Gender was reported to affect patients’ perceptions of the importance of participation2. However, few studies have addressed the impact of gender on the process of SDM. The current study found females tended to make a decision before SDM and had more knowledge acquisition after SDM. The reasons for this phenomenon warrant further studies and the design of SDM should address this issue. In addition, those with less education were less informed and the clinician was more likely to make a decision rather than the patients themselves26. This could explain why patients with a higher education level tended to make a decision by themselves before SDM in the current study.

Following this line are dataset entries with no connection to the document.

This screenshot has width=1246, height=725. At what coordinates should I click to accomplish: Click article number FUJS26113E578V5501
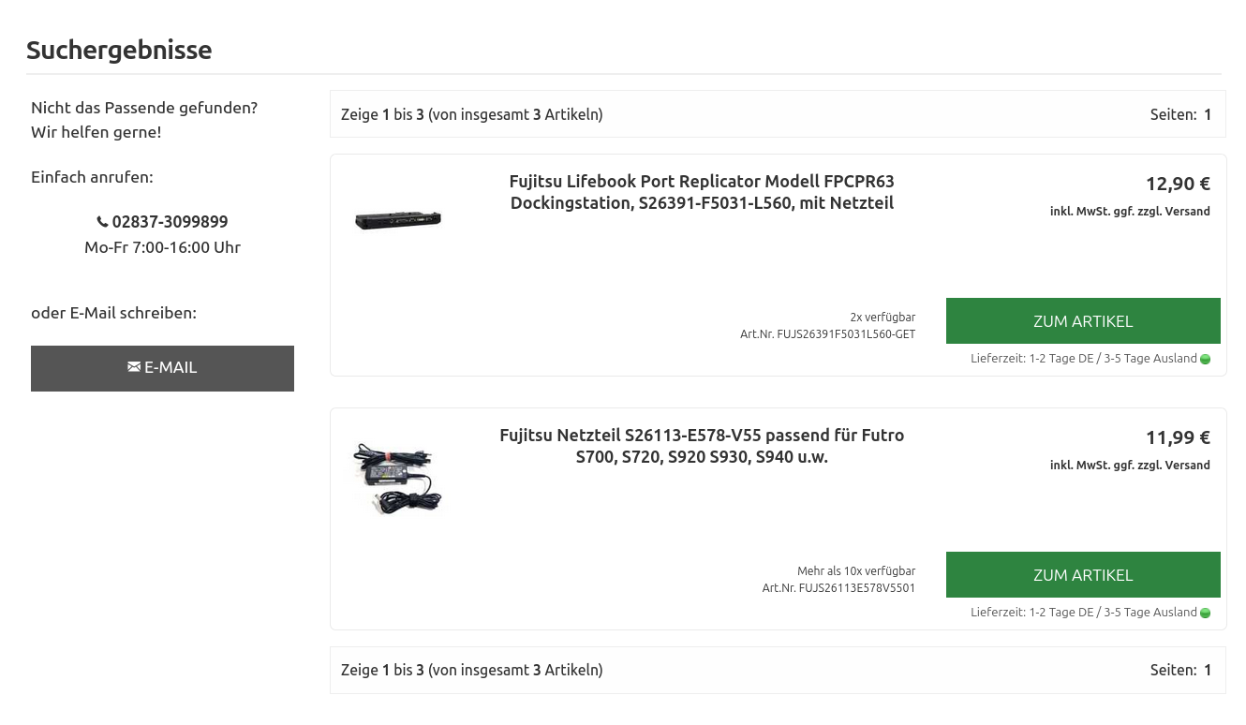tap(838, 588)
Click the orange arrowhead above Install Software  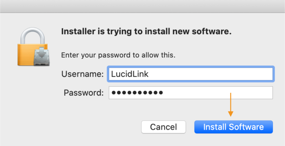[x=231, y=114]
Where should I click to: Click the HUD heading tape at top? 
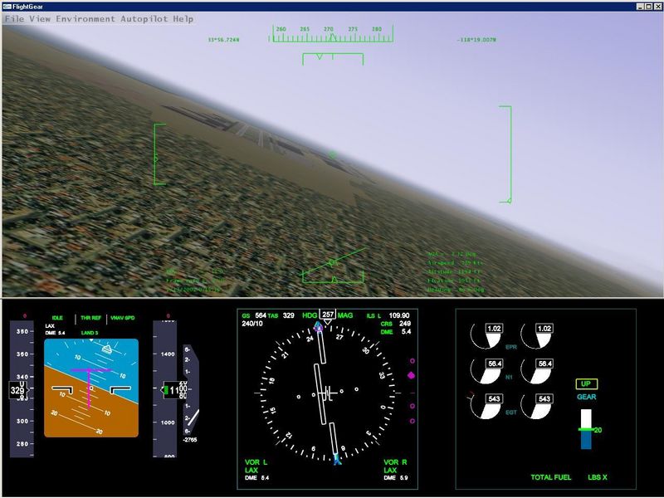331,32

Nearly half of our participants made their decision with their families. Previous studies mentioned that families were less involved in SDM17,27,28. However, family involvement differs based on the type of illness, the treatment choice and the patients’ culture28. A previous study noted that Chinese valued family-centered decision-making more than European Americans. However, ethnic Chinese living in America seemed to prefer traditional SDM to the same extent as European Americans18. Nevertheless, as most studies on SDM originated from Western countries, research from non-Western countries is warranted to better understand cultural issues related to SDM17. In our study, we included more patients underwent computer-based PDA when compared with those receiving paper-based PDA. There are three reasons to explain such phenomenon. First, in the beginning of SDM campaign, clinicians were not familiar with the processes. Secondly, paper-based PDA might be lost during collection. Lastly, there were missing answers in paper-based PDA and we must discard such data in final analysis (computer-based PDA would check the completeness of the questionnaire automatically).

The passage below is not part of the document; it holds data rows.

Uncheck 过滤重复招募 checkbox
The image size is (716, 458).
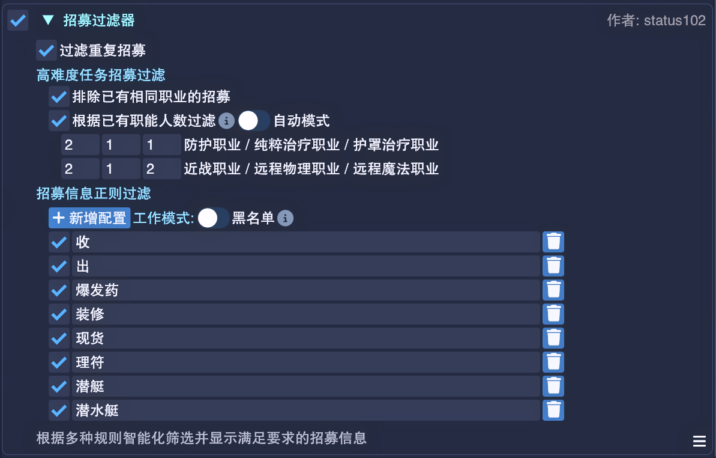pos(46,50)
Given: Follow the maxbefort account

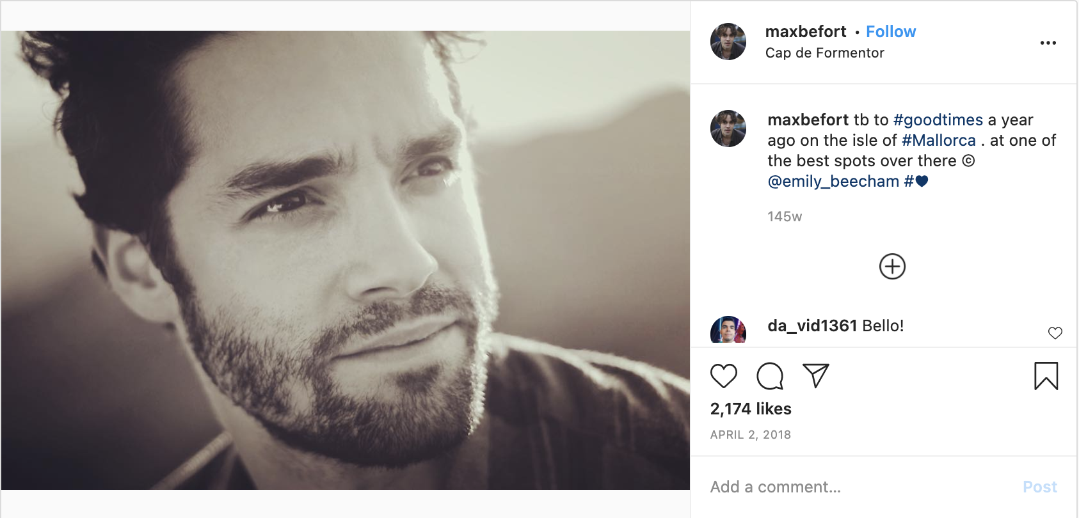Looking at the screenshot, I should point(891,32).
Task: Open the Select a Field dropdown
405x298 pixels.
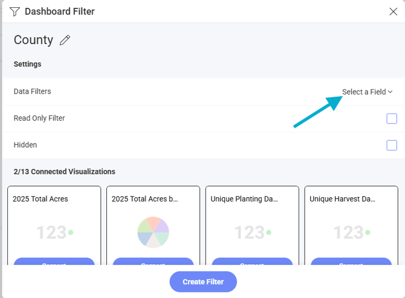Action: 367,92
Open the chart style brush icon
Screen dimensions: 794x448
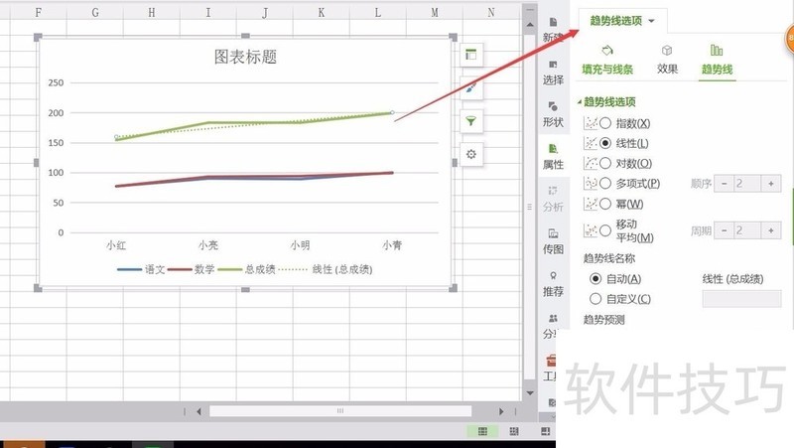click(470, 88)
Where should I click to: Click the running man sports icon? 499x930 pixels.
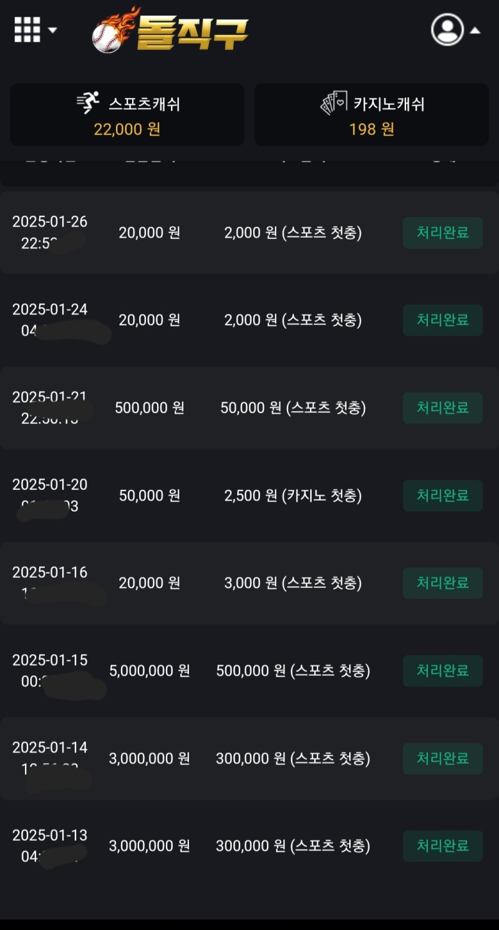88,102
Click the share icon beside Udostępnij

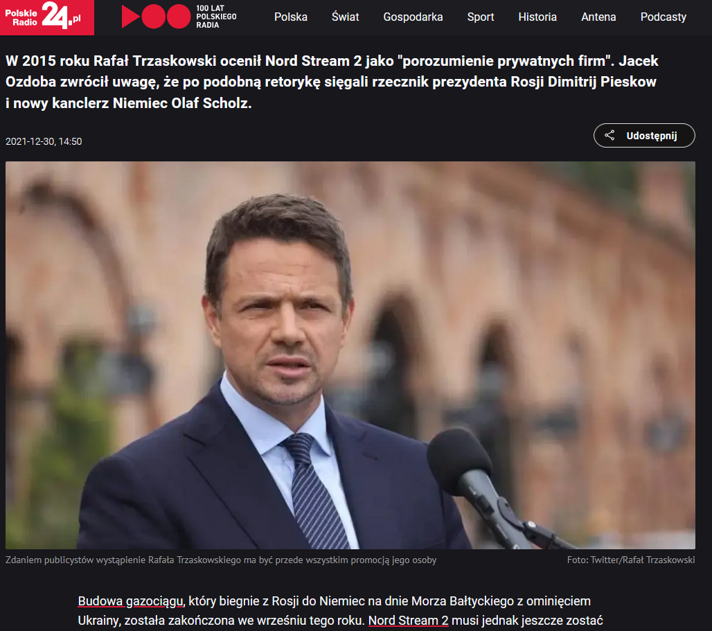609,136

The limitations of the current study were as follows. First, this was a single institute study and the external validity of our findings was insufficient. Second, we only included patients with nephrotic problem. Moreover, the study design was retrospective, and therefore it was not bias-free. Lastly, this was not a randomized control trial, so selection bias inevitably existed and we did not perform sample size calculation in advance.

Conclusion

According to the results of the current study, paper-based and computer-based PDA can reduce anxiety levels after implementation of SDM, and paper-based PDA seemed to be better in this regard. In addition, the patients’ levels of satisfaction were both high no matter which format was adopted during SDM. Further studies comparing patients’ perception/satisfaction among different types of PDA are warranted to fill the knowledge gaps in the literature.